Successful predictions of unlikely candidates becoming US president are rare but two stand out. In 1968, presidential candidate Robert F. Kennedy predicted that a ‘Negro’ would become president in 40 years and it happened with Barack Obama in 2008. Then in October 1989, former US President Gerald Ford responded to a question from a young girl that a woman would become president by way of the vice presidency and it looks as it might happen with US Vice-President Kamala Harris.
When in 2000 US presidential candidate Joe Biden picked California Senator Harris to be his running mate, he opened many possibilities which included incapacitation of the president, very close to the way Ford predicted. Age and infirmity have knocked Biden out of the 2024 presidential candidacy and Harris has stepped in.
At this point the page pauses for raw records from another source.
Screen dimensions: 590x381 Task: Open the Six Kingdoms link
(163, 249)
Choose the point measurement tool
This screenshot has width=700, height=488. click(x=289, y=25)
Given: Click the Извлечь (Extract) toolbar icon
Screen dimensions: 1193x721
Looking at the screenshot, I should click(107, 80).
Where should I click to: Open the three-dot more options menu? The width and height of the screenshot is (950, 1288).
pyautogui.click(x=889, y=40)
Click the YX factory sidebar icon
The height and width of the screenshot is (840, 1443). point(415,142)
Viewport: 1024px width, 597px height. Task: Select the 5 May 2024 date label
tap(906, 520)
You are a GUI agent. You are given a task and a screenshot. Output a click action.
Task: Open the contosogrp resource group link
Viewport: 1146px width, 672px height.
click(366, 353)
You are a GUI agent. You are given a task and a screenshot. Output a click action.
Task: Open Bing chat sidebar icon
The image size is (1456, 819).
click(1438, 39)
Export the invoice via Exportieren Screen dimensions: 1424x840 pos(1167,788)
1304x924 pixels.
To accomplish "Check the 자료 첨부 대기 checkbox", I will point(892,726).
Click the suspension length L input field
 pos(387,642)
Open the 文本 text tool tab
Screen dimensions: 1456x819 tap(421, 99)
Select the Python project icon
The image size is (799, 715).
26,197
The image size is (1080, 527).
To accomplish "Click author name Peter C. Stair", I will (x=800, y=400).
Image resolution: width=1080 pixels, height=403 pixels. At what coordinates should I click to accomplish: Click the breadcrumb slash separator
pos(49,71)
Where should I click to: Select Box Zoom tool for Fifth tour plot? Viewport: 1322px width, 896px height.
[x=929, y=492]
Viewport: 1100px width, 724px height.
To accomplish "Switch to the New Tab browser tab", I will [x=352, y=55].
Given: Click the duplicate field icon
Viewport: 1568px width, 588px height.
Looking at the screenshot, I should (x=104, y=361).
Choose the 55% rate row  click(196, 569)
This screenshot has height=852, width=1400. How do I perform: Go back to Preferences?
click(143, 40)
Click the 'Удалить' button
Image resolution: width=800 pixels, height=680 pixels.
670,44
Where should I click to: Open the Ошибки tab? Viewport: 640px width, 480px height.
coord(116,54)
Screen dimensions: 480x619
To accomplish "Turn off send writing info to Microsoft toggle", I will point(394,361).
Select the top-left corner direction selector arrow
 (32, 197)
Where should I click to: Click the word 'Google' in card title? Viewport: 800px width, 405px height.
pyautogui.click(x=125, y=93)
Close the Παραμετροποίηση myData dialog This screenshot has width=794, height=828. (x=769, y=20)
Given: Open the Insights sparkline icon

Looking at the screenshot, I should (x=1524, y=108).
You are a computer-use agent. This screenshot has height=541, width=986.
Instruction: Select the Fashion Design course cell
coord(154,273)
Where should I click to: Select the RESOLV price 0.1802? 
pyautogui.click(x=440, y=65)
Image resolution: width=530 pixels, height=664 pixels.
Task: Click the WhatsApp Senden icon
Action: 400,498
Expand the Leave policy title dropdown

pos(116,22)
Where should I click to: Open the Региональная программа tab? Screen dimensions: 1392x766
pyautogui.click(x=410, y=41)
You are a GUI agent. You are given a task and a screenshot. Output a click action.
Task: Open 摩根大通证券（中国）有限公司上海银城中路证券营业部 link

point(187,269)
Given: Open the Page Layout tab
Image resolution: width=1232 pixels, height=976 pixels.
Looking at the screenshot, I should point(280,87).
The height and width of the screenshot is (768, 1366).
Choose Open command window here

Harris, like Obama, is symbolic of evolving America that is torn between a past of sordid discrimination and atrocities on people who are not white and a possible bright future of the original American vision/dream of opportunities for the taking. She is the first woman to occupy the vice-presidency but she is neither white nor the first woman to run for the presidency or the vice-presidency. At least, three other American women of varied political persuasions were before her in vice presidential races. Angela Davis, Geraldine Ferraro, and Sarah Palin unsuccessfully tried the vice-presidency; Harris clinched it. In 2016, Hillary Clinton came close to clinching the presidency but narrowly lost it to Donald Trump. Harris is, like Clinton, also facing Trump and has serious chance of clinching the presidency, thereby symbolising big change in American political outlook.
For Harris, however, the political tide is favourable. She is an outsider who happens to be inside but she had pushed her way into the white inside. Riding on the tide, she has real chance of becoming president and in being that symbol of evolving America. The United States, the strongest and richest of the world wide British colonial implants, attracts migrants from other former extensions of the expansive British Empire. These include Third World countries from Africa, Asia, and Latin America. The daughter of two immigrants from former British colonies who met in the United States, the mother is an Indian from the Indian sub-continent and the father is a Jamaican from the Caribbean.
Harris might be a target of subdued resentments and, like Angela Davis might be identity conflict. Unique in the 1960s and 1970s as a civil rights activist struggling with her triple identities as a woman, black, and communist, Davis wrote deeply analytical book, Women, Race, and Class in which she examined the three-way identity conflicts within her as woman, black, and communist and the circumstances that dictate which identity to stress when. Harris faces a similar challenge of being woman, black, and Indian seeking the highest office in America.
In the emerging American political accommodation of ambitious people with external roots, egos get bruised. Before Obama plunged into the US presidential race, for instance, the Reverend Jesse Jackson had been the perennial black candidate forcing African and African-American issues into campaign platforms. He was, as US Ambassador to Kenya Prudence Bushnell once termed him, a ‘terrific American’ but his political star never rose above being an articulate maverick that excited democratic conventions. To Jackson’s chagrin, Obama upstaged him and took away the prize.
Harris faces Trump who spent time questioning Obama’s Americanness. While receiving a lot of official ‘sisterly’ support, there is subdued racism partly because she does not have deep multi-generational roots in the American past. A mixed-race daughter of an Indian and a Jamaican is probably not what Ford had in mind in 1989. This, however, will not take the spark from the Harris excitement. In the current political environment where convict Trump is the Republican candidate, prosecutor Harris might symbolise new politics in Washington.